Construction is planned for a new facility for preparing remote-handled waste for shipment to the Waste Isolation Pilot Plant (WIPP). Also, pending a feasibility assessment, buildings to support manufacturing and assembling components for use in space applications will be constructed.

After an investigation of the area was completed in October 1997, five sites were identified by the DOE, EPA, and IDEQ for cleanup. All SNF at MFC has been moved to dry storage, awaiting treatment and processing so that it can be shipped out of the state by 2035, as required by the 1995 Settlement Agreement. The removal of 1000 cubic yards of contaminated soils from the MFC's Industrial Waste Pond, which will also be drained, is planned as part of the cleanup of Waste Area Group (WAG) 9. The soil will be sent to INL CERCLA Disposal Facility landfill at INTEC.

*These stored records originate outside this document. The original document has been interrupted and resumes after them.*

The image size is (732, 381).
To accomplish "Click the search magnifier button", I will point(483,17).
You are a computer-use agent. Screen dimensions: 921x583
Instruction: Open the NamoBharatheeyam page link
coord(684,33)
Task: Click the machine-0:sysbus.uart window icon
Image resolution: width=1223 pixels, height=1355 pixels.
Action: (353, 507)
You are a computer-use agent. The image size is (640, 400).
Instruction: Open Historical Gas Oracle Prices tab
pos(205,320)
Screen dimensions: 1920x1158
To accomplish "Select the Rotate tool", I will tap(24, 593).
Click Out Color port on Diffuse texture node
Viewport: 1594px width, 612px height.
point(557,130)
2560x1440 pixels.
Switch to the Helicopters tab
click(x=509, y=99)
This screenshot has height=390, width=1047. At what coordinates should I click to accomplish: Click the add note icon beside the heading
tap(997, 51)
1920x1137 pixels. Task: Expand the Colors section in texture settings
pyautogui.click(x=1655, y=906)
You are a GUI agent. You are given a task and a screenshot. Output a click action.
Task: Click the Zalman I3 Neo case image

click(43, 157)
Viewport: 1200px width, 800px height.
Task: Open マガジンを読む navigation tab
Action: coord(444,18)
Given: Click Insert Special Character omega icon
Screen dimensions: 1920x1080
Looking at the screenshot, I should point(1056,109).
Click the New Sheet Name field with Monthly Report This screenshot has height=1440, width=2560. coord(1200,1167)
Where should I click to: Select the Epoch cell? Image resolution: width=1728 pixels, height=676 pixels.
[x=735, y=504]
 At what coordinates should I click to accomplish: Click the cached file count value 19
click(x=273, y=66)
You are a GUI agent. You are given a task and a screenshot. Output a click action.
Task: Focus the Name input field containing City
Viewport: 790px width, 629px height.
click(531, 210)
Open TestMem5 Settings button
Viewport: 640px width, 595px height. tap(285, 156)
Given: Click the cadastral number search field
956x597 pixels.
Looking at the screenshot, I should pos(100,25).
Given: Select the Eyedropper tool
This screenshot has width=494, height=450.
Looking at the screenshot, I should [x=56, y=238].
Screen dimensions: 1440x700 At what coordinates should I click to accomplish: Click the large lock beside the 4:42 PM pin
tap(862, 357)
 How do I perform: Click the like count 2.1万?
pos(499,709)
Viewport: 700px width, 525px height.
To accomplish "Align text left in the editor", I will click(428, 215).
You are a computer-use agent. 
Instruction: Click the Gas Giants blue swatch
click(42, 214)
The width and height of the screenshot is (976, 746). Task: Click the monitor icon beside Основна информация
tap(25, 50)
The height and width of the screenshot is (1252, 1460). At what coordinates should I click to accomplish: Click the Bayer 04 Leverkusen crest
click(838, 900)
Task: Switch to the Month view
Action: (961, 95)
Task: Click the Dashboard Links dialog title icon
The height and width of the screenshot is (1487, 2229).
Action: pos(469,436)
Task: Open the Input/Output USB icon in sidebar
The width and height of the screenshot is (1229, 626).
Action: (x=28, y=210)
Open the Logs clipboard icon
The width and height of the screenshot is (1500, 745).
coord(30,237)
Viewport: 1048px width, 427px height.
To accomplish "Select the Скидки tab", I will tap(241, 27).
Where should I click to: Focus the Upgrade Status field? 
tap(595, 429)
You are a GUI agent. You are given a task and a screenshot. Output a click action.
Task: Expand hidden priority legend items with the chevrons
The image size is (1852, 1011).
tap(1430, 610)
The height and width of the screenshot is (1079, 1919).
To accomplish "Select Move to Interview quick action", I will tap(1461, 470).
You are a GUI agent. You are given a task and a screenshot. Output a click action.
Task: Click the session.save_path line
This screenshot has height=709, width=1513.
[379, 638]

EBR-II operates under a Hazardous Waste Management Act (HWMA) and Resource Conservation & Recovery Act (RCRA) partial permit that went into effect December 10, 2000. Another partial permit issued on August 16, 2004 covers the Contaminated Equipment Storage Building (CESB), HFEF, RSWF, Sodium Components Maintenance Shop (SCMS), SPF, Sodium Storage Building (SSB), and TREAT.